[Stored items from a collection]
----------
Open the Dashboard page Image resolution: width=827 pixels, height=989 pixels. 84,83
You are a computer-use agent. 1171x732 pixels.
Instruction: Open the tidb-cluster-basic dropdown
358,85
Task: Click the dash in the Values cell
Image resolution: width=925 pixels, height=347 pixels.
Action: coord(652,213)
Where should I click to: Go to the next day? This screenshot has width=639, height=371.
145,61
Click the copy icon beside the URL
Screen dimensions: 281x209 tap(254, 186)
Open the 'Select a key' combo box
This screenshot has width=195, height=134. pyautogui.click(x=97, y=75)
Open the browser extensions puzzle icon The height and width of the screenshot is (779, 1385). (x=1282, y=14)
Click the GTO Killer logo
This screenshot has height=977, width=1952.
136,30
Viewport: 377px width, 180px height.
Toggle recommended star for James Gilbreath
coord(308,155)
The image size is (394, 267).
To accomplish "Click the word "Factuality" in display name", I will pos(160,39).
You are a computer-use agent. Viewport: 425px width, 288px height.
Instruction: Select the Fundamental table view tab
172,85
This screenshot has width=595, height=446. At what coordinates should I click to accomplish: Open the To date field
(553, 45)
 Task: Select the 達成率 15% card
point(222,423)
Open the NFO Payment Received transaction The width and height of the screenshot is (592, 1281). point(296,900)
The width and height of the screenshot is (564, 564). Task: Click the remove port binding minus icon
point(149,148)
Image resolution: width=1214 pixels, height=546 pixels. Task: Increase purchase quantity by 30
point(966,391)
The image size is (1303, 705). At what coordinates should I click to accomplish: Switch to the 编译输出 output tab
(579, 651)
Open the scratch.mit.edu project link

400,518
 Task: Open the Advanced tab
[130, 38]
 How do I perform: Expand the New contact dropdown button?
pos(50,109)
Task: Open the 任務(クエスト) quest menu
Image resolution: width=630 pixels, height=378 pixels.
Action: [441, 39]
----------
AIM: Rewrite all of the material above, changing every "Task" to "Goal" and leaving everything else as it is.

EXERCISE SOLUTION:
Open the Dashboard page Image resolution: width=827 pixels, height=989 pixels. 84,83
You are a computer-use agent. 1171x732 pixels.
Instruction: Open the tidb-cluster-basic dropdown
358,85
Goal: Click the dash in the Values cell
Image resolution: width=925 pixels, height=347 pixels.
Action: coord(652,213)
Where should I click to: Go to the next day? This screenshot has width=639, height=371.
145,61
Click the copy icon beside the URL
Screen dimensions: 281x209 tap(254, 186)
Open the 'Select a key' combo box
This screenshot has width=195, height=134. pyautogui.click(x=97, y=75)
Open the browser extensions puzzle icon The height and width of the screenshot is (779, 1385). (x=1282, y=14)
Click the GTO Killer logo
This screenshot has height=977, width=1952.
136,30
Viewport: 377px width, 180px height.
Toggle recommended star for James Gilbreath
coord(308,155)
The image size is (394, 267).
To accomplish "Click the word "Factuality" in display name", I will pos(160,39).
You are a computer-use agent. Viewport: 425px width, 288px height.
Instruction: Select the Fundamental table view tab
172,85
This screenshot has width=595, height=446. At what coordinates should I click to accomplish: Open the To date field
(553, 45)
 Goal: Select the 達成率 15% card
point(222,423)
Open the NFO Payment Received transaction The width and height of the screenshot is (592, 1281). point(296,900)
The width and height of the screenshot is (564, 564). Goal: Click the remove port binding minus icon
point(149,148)
Image resolution: width=1214 pixels, height=546 pixels. Goal: Increase purchase quantity by 30
point(966,391)
The image size is (1303, 705). At what coordinates should I click to accomplish: Switch to the 编译输出 output tab
(579, 651)
Open the scratch.mit.edu project link

400,518
 Goal: Open the Advanced tab
[130, 38]
 How do I perform: Expand the New contact dropdown button?
pos(50,109)
Goal: Open the 任務(クエスト) quest menu
Image resolution: width=630 pixels, height=378 pixels.
Action: [441, 39]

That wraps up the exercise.